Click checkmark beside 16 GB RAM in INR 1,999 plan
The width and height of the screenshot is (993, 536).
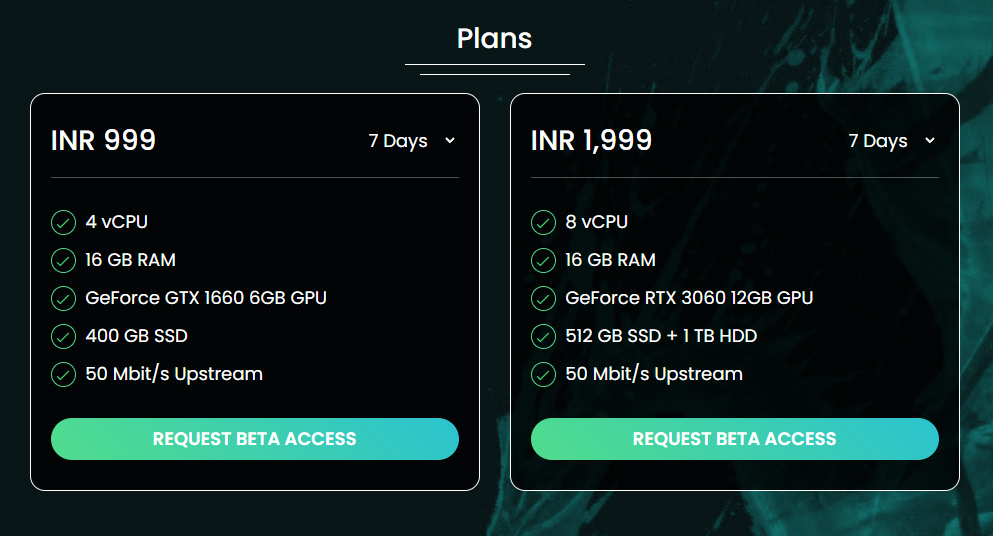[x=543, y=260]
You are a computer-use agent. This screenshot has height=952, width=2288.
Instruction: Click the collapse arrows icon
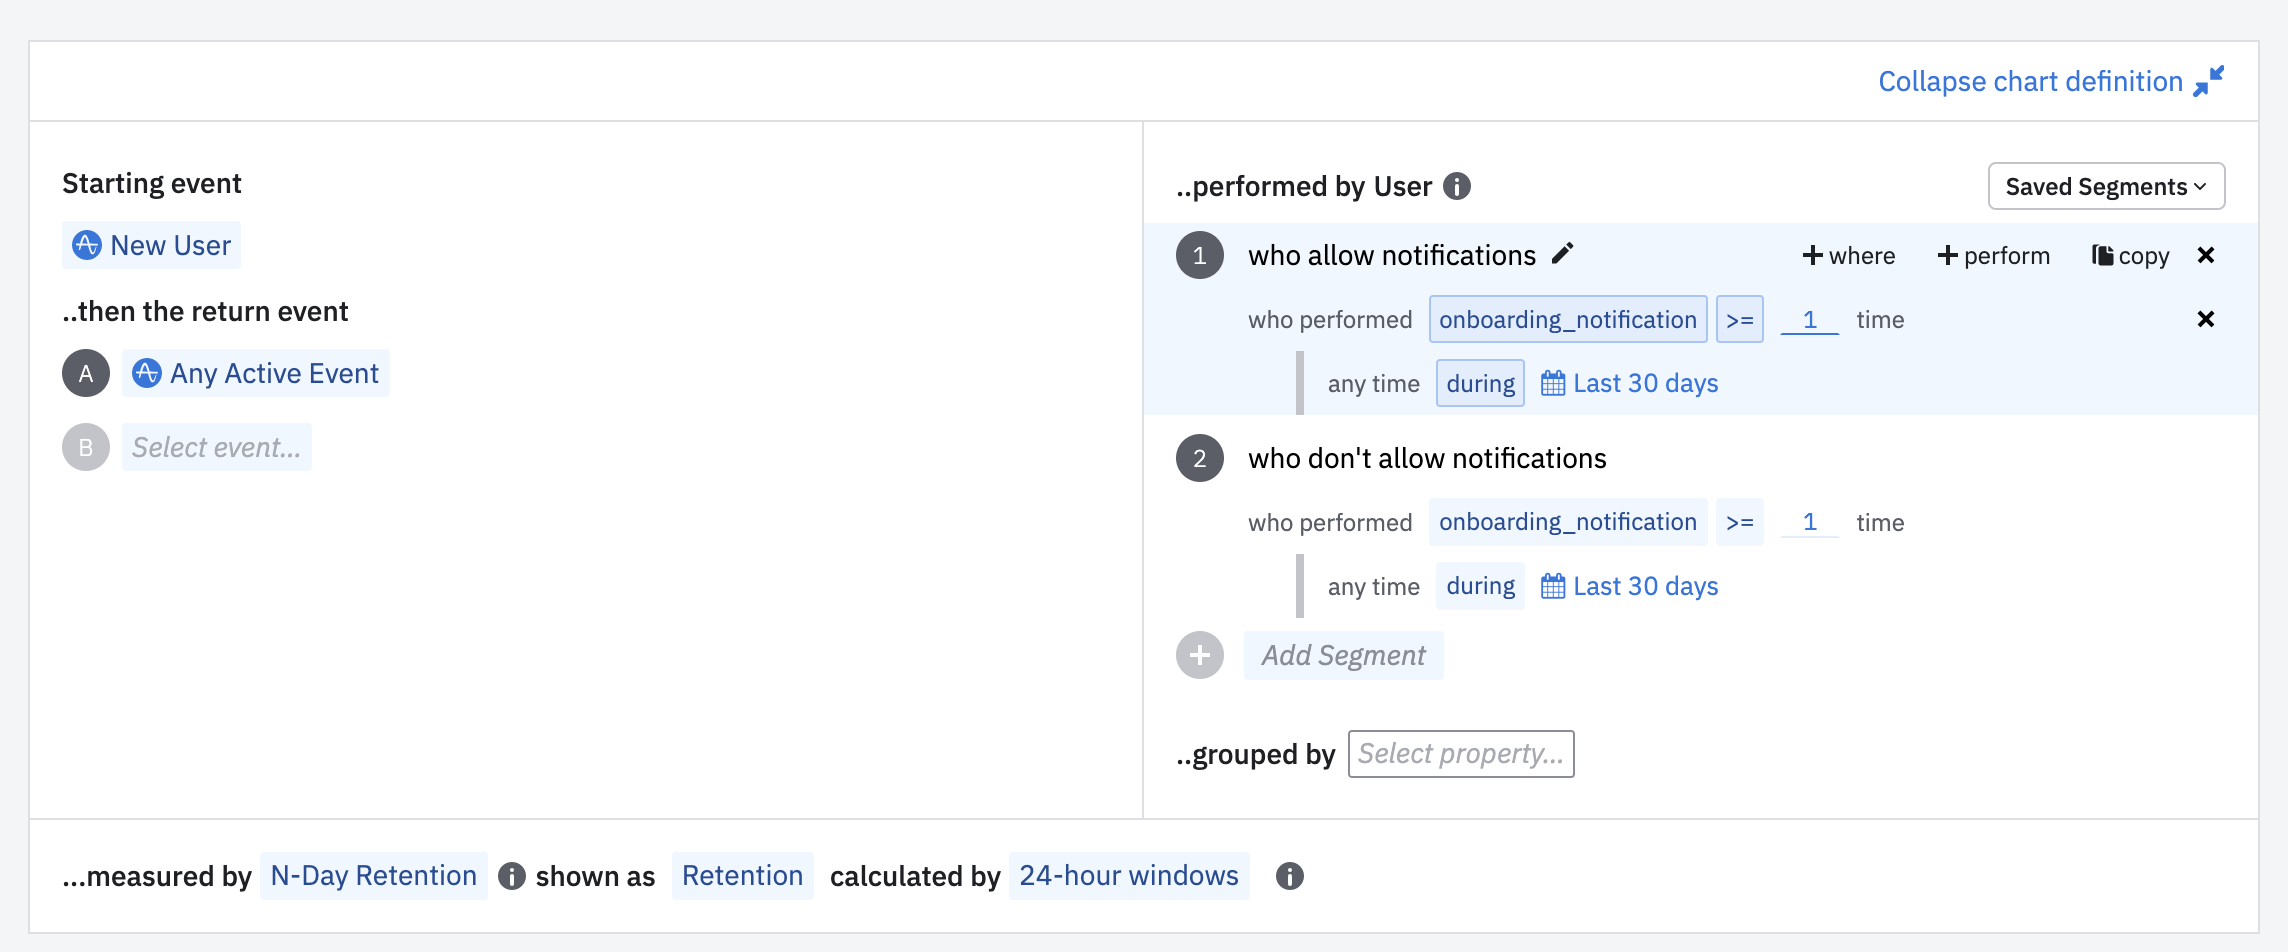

++++++++++

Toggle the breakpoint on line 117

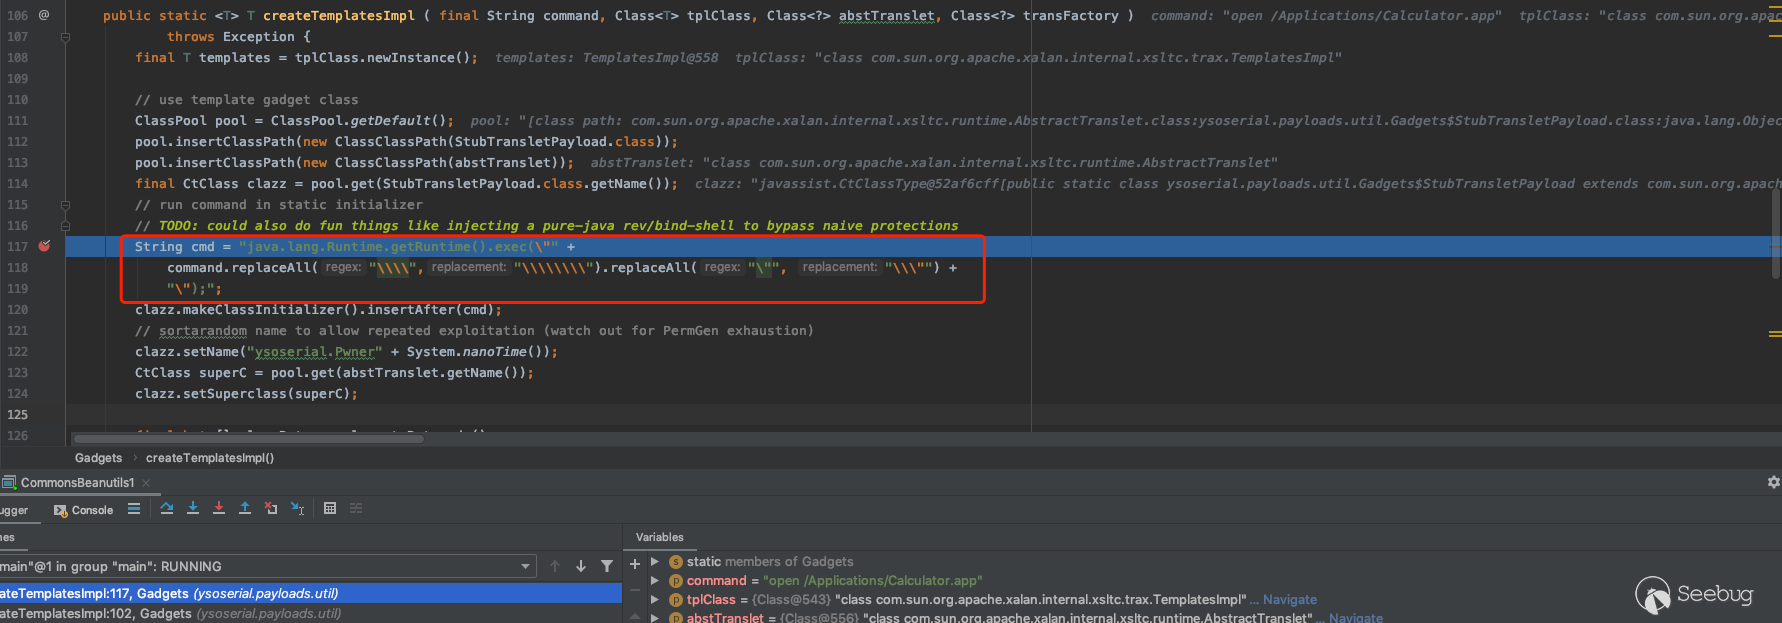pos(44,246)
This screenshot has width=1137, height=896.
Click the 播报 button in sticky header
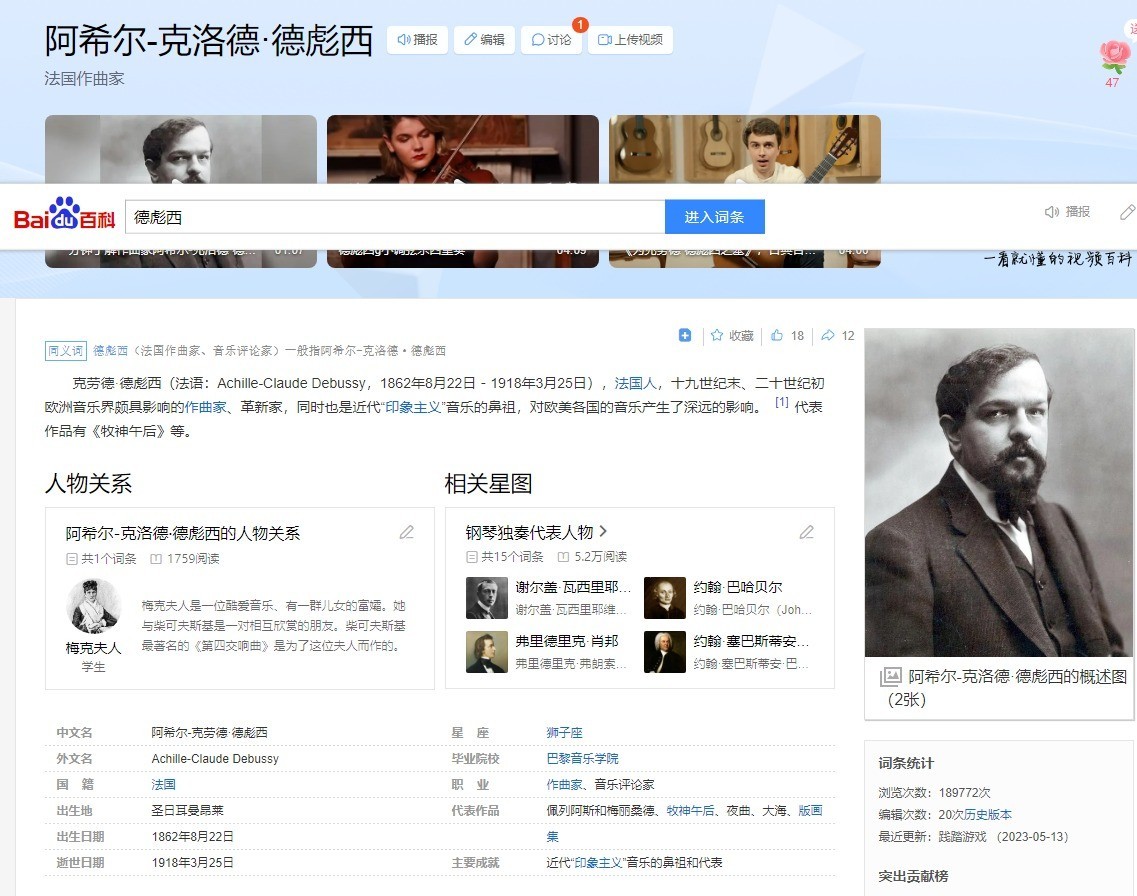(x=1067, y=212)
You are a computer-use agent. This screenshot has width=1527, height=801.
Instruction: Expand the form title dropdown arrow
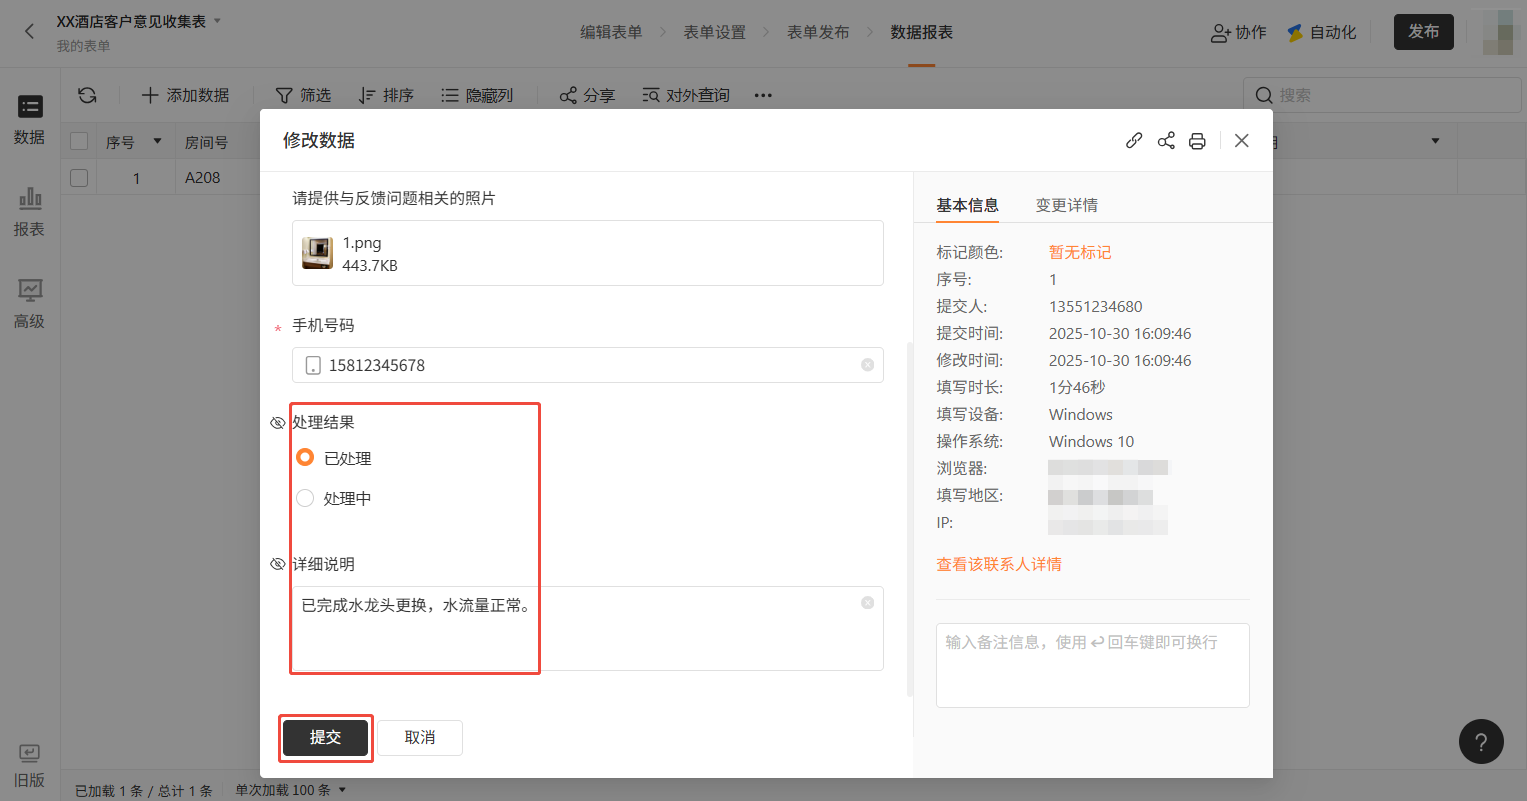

++++++++++

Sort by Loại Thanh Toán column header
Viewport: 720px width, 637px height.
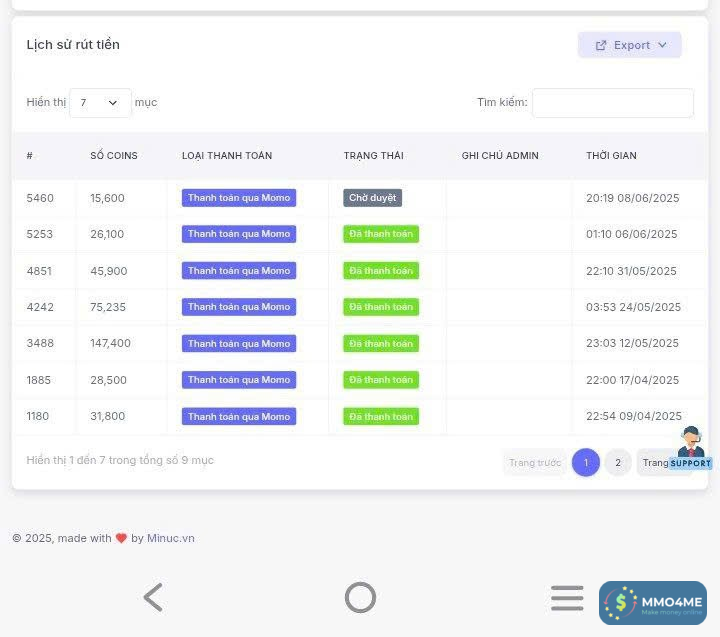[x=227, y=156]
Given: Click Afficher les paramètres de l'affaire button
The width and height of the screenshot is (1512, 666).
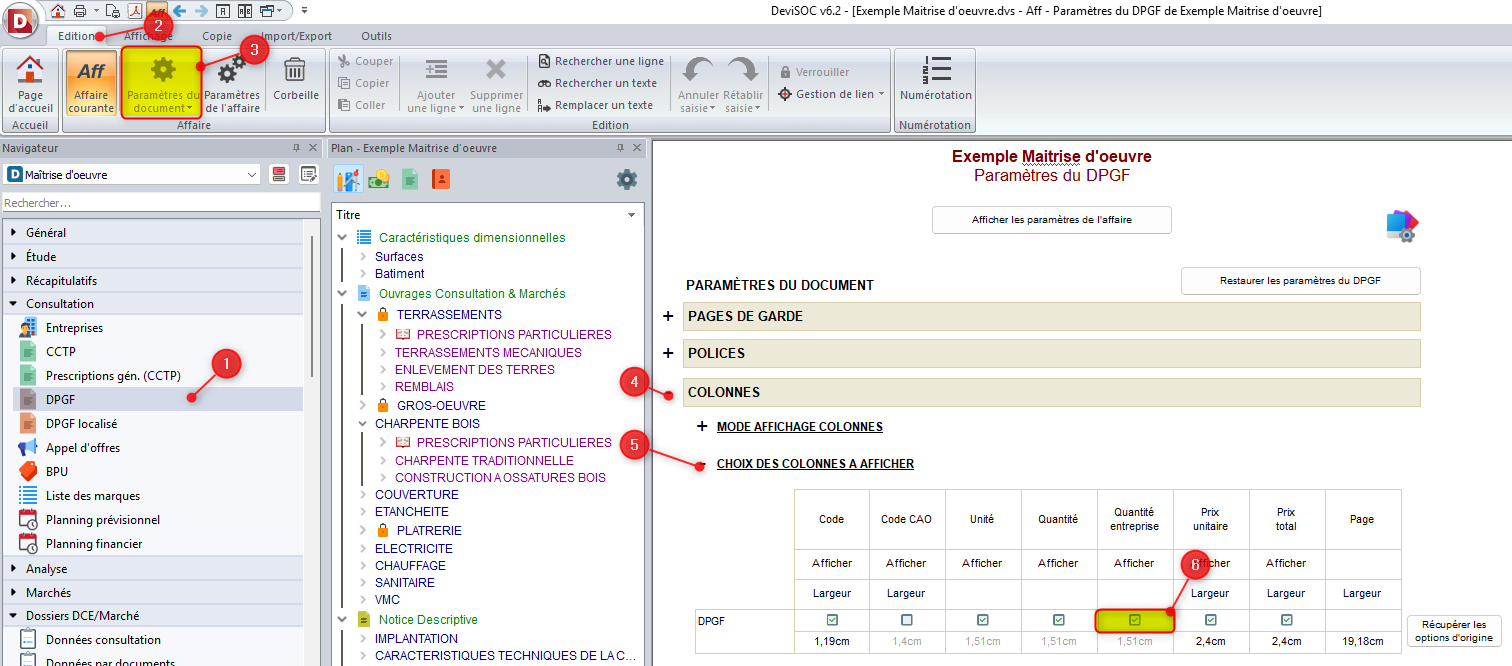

++++++++++

## Work request:
Report the number of lines in the entries above that include the string "This". Give nothing but the number.

## Response below:
3